A unique photographic history of Texas schools, from the earliest extant structures built in the 1850s through the magnificent constructions built during the oil boom of the early 1930s.
Schools in Texas experienced phenomenal development during the state's first century, beginning with informal open-air classrooms and one-room schools in the 1830s and continuing up to modern elementary, secondary, and postsecondary schools built with oil money in the 1920s and 1930s. Many of these schools remain today and offer a unique starting point for learning about the history of education in Texas. To preserve this history, Mary Black and Bruce Jordan set out to find and photograph historically significant school buildings across the state. The documentary record they present in Early Texas Schools shows how ardently Texans of all races and walks of life have aspired to educate their children, succeeding even in the face of geographical isolation, poverty, and racism.
Early Texas Schools gathers images of schools built from the 1850s to the 1930s, as well as in all regions of the state. The buildings tell many remarkable stories, including how Anglos, African Americans, Mexican Americans, German immigrants, and other groups approached the education of their children. Particularly interesting are the stories of African American and Mexican American schools, which provided the only formal education their students could obtain during the era of segregation. Accompanying the photographs is a concise history of education in Texas, from the very rudimentary instruction available during the Republic to the development of modern universities around the turn of the twentieth century.
- Books and Bricks
This is the story of education in Texas, the first chapter so to speak. Like the state itself, this story is large, having many facets and characters just as diverse as the state. It can't all be told in one sitting.

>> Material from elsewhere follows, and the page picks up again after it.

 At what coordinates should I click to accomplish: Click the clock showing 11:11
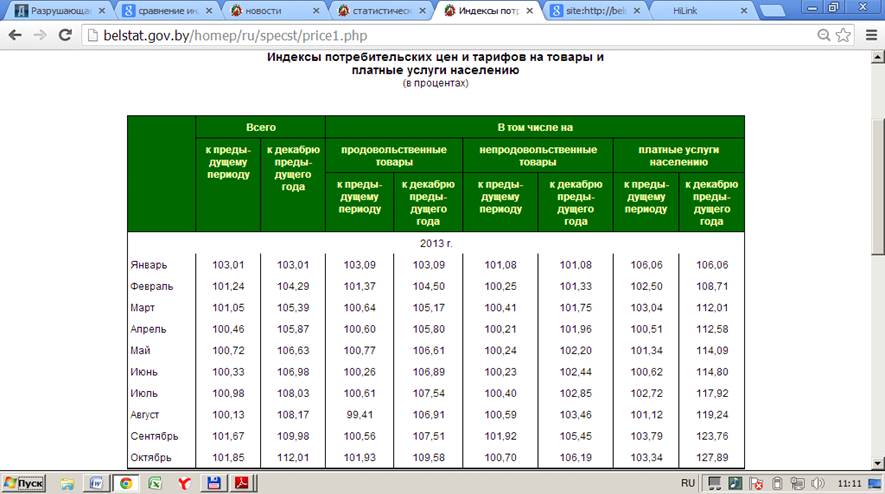click(849, 483)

We're just telling the first part, from around 1850 to the 1930s.
As families moved into the new territory known as Texas, the first goal was to settle on the land and make it productive. What quickly followed was the desire for education for children, at least through the primary grades, before they had to help support the family.
Schools were built as they were needed and wherever someone donated the land. Some schools started in the shade of a large tree. Others began in dugouts. Families contributed wood for buildings if that was all they could afford. Even bachelor cowboys chipped in money. Simple one-room frame structures with pot-bellied stoves for heat served multiple purposes as schools, churches, community buildings, and dance halls, all in one.
In the early days, teachers often lived with families, moving from family to family throughout the year. The standard tenure for teachers was often only a year or two before they moved on to jobs with better pay and more stability.
School districts did not exist until counties were organized. In 1891, Motley County, located in the Panhandle northwest of Lubbock, was organized. With the organization of the new county came the first school district in that area: Whiteflat. The district started with twenty students. School attendance peaked in 1931 with 1703 students, and by 1939, there were 14 districts in Motley County. In 1972-1973, due to dropping enrollment and increased costs of operation, the districts consolidated, like many others before them. Today there is one district in the county, with one building and 165 students.
Small districts, 1-A's that graduate perhaps no more than ten to twelve students, are barely hanging on, but they persevere because of the tenacity and historical ties of the communities. Consolidation is inevitable, though, and this way of life will vanish soon into memory. When we look at some of the new secondary schools in Texas, large modern structures resembling college campuses built—in some cases—to educate over 2400 students, it is hard to remember the simple beginnings of education in Texas.
My grandmother started teaching in San Angelo, Texas, before she moved to Sanger to raise a family. She was known as Miss Neppie to generations of students. As a child walking those hot, dusty summer streets in the mornings on the way to the grocery store with my grandmother, I would hear people call out, "Hello, Miss Neppie," and see them tip their hats. Those greetings set the tone for what would become my profession and passion in life: teaching and photographing the remains of former days.